■ **THE TASK**:
Somewhere below are a line with "Given: Click the red" and a later line with "Task: Click the Folders". Output exactly those lines and all lines between them.

■ **DATA EXTRACTS**:
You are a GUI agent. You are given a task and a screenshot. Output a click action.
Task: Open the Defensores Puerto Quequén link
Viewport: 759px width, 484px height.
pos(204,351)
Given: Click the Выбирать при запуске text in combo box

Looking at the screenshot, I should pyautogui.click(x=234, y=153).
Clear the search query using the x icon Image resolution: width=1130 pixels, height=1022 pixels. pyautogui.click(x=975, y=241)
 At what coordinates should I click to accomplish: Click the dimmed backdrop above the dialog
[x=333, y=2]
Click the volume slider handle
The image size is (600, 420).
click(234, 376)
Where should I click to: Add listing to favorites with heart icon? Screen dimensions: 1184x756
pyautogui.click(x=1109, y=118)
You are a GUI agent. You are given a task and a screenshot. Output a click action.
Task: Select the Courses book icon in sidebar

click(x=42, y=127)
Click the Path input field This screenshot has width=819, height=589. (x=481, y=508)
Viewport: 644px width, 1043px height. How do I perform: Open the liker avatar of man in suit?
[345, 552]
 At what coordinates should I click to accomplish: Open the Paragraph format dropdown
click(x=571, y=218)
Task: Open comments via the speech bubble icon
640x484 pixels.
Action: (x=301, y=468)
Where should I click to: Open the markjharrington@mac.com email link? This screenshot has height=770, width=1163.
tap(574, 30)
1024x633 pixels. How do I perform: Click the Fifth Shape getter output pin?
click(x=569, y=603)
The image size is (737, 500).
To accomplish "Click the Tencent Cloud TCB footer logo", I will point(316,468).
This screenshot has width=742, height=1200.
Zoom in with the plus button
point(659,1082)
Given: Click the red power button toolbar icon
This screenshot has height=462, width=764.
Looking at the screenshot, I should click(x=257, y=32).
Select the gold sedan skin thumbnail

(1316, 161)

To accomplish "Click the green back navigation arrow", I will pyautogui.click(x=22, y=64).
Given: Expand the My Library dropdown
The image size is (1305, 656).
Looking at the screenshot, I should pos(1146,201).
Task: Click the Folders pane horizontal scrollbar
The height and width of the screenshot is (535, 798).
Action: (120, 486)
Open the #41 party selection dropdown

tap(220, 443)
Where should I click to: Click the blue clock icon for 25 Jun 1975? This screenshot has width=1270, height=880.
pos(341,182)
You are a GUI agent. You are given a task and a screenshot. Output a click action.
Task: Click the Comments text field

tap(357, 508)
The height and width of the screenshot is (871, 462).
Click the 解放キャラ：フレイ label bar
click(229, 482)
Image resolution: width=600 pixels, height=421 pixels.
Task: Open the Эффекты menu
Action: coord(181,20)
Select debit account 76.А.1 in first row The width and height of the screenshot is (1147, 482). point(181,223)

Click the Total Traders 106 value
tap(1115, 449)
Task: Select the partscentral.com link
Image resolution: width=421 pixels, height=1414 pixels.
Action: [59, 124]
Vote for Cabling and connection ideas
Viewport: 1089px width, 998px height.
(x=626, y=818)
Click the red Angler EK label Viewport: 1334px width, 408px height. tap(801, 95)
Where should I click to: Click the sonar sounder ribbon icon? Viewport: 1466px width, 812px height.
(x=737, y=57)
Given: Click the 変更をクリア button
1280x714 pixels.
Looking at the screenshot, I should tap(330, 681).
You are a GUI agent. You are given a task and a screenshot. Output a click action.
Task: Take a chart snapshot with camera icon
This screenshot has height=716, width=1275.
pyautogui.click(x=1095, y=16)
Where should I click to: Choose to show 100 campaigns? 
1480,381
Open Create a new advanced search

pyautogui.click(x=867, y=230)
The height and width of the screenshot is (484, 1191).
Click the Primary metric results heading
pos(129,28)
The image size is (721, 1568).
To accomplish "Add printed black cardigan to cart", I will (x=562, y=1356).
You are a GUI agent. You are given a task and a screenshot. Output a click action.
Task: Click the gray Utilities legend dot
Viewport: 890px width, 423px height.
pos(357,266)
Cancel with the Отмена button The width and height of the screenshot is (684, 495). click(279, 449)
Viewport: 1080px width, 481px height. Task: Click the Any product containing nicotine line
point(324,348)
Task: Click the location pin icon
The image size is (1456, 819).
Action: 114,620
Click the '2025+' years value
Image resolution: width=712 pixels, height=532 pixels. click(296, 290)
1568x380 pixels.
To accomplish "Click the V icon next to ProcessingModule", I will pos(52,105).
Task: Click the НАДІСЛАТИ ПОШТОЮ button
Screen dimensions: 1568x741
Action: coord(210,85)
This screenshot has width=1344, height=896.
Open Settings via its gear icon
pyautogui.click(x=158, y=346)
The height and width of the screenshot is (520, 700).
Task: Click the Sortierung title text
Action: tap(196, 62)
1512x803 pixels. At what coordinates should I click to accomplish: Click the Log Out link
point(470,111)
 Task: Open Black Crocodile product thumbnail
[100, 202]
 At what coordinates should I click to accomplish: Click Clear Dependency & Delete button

■ **REPLY**:
Given: Click the red power button toolbar icon
This screenshot has height=462, width=764.
Looking at the screenshot, I should click(x=257, y=32).
Select the gold sedan skin thumbnail

(1316, 161)

To accomplish "Click the green back navigation arrow", I will pyautogui.click(x=22, y=64).
Given: Expand the My Library dropdown
The image size is (1305, 656).
Looking at the screenshot, I should pos(1146,201).
Task: Click the Folders pane horizontal scrollbar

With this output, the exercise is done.